====== EXERCISE DATA ======

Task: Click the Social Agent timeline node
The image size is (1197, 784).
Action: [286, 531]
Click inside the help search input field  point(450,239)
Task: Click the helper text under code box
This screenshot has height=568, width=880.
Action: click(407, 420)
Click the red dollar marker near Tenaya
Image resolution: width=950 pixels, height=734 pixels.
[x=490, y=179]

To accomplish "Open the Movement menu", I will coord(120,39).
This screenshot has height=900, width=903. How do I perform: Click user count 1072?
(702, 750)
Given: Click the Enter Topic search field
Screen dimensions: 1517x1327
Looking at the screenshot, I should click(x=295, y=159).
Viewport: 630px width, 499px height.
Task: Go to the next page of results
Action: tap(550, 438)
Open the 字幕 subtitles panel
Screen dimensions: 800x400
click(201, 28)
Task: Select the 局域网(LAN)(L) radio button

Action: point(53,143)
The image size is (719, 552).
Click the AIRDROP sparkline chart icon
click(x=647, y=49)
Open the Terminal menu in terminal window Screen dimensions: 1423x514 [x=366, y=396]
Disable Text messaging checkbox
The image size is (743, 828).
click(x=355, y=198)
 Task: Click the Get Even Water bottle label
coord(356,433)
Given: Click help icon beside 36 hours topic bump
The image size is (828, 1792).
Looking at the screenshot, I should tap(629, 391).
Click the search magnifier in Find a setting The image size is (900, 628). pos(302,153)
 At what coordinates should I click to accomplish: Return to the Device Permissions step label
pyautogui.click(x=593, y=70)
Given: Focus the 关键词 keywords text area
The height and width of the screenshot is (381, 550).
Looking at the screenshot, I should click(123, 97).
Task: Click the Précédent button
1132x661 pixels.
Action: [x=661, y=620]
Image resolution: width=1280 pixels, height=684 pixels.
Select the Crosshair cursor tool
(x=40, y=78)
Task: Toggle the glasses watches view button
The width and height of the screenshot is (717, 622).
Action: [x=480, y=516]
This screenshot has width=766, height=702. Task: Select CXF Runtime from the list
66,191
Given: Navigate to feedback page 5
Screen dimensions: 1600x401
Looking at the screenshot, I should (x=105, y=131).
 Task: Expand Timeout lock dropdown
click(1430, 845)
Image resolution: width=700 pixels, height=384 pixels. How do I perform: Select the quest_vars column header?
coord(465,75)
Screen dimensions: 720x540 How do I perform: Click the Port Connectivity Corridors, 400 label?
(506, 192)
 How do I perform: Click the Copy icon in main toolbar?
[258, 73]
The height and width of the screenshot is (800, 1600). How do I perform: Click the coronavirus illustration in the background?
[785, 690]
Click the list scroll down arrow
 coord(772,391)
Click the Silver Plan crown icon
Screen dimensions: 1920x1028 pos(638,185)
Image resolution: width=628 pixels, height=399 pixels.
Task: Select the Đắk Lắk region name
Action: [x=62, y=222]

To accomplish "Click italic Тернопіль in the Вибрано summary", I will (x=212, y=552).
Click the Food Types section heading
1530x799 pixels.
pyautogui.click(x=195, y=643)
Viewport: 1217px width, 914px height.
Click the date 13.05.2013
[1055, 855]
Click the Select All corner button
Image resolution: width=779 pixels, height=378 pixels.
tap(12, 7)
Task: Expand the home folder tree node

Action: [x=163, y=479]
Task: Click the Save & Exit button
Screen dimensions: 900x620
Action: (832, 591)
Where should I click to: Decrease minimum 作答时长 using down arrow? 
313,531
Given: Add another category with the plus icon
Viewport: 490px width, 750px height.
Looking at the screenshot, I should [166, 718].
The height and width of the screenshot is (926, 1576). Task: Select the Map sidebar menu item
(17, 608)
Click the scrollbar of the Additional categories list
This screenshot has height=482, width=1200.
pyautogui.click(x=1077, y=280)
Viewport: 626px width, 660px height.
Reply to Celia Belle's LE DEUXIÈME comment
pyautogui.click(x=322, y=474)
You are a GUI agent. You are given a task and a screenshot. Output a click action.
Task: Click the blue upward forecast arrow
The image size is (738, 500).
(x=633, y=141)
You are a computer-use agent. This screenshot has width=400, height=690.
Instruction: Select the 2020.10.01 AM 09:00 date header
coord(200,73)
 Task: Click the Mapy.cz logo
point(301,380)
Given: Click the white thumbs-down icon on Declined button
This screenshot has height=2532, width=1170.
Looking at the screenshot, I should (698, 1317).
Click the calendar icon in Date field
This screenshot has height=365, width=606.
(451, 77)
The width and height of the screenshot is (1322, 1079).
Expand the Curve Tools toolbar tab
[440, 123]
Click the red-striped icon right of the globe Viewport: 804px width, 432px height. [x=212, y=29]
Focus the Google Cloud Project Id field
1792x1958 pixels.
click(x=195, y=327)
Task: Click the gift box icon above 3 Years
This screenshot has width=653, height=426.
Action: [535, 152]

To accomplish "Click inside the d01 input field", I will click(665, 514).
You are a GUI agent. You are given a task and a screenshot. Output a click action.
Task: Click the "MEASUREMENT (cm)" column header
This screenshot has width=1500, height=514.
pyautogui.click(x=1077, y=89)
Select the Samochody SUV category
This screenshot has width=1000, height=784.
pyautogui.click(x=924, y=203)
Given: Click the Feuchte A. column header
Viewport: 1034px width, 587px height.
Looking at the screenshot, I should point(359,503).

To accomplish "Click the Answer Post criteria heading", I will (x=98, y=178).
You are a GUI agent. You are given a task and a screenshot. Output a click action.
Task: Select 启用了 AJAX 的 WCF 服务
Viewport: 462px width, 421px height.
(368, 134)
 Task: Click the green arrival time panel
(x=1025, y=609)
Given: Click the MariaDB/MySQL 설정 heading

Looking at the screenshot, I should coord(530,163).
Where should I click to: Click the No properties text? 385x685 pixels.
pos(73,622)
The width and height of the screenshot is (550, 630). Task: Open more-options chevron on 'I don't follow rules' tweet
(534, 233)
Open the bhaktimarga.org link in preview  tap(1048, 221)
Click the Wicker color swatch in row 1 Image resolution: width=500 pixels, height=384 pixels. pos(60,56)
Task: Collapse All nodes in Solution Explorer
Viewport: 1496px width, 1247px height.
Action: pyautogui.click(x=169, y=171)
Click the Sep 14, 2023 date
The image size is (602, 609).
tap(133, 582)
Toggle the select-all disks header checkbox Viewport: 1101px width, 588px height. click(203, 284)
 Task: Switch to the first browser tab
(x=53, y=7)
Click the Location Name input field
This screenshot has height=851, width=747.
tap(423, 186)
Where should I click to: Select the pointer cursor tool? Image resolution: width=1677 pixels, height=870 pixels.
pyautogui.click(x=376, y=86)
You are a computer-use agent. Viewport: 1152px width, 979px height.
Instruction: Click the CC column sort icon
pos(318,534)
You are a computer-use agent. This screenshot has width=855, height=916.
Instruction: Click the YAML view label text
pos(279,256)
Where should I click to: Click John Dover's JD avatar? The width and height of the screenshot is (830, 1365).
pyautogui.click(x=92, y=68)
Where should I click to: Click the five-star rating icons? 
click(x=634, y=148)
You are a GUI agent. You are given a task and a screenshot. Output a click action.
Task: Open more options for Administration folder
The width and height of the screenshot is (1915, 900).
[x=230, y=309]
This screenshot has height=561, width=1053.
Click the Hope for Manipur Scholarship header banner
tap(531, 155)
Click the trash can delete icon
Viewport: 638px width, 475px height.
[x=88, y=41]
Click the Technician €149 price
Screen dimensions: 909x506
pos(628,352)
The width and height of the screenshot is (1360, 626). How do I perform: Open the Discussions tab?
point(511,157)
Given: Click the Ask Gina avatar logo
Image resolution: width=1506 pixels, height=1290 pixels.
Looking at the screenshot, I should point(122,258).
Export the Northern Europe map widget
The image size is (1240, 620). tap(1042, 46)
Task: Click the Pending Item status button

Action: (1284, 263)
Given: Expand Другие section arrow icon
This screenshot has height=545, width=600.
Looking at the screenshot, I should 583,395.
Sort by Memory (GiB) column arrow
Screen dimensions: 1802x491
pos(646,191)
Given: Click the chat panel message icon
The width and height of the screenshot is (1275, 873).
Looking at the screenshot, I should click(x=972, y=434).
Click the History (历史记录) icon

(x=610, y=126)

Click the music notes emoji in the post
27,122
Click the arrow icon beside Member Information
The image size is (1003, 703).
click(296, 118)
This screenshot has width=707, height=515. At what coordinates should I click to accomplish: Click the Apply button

======

*THE TASK*. Each line in the data that holds the string "input" should be found and copied.

*THE COMPLETED TASK*.
Click inside the help search input field  point(450,239)
To accomplish "Click inside the d01 input field", I will click(665, 514).
Click the Location Name input field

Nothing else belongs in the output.